Professor

Arthur Lupia

University of Michigan
Political scientist; Educator
Area
Social and Behavioral Sciences
Specialty
Political Science
Elected
2007

Hal R. Varian Collegiate Professor of Political Science. Author of books and articles on the role of information in political decision-making. Important work conceptualizing voter competence, specifying the conditions under which people trust others' statements, demonstrating the interactive effect of psychological and economic factors on political communication and how to improve science communication. Books include Uninformed: Why Citizens Know So Little About Politics and What We Can Do About It. the Cambridge Handbook of Experimental Political Science (with Donald P. Green, James N Druckman, and James H. Kuklinski) and The Democratic Dilemma: Can Citizens Learn What They Need to Know? (with Mathew D. McCubbins). He co-founded TESS (Time-Shared Experiments for the Social Sciences), served as Principal Investigator for the American National Election Studies, and serves as Principal Investigator of EITM (the Empirical Implications of Theoretical Models summer institutes).

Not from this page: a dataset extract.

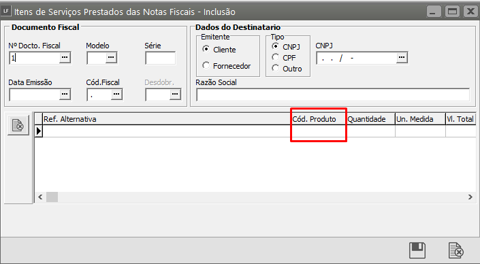Open the Desdobr. ellipsis button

He has been a Guggenheim fellow, is a AAAS fellow, and is an elected member of the American Academy of Arts and Sciences. His awards include the National Academy of Sciences Award for Initiatives in Research and the American Association for Public Opinion’s Warren Mitofsky Innovators Award. He is currently an Andrew Carnegie Fellow and serves as Chair of the National Academy of Sciences Roundtable on the Application of the Social and Behavioral Science.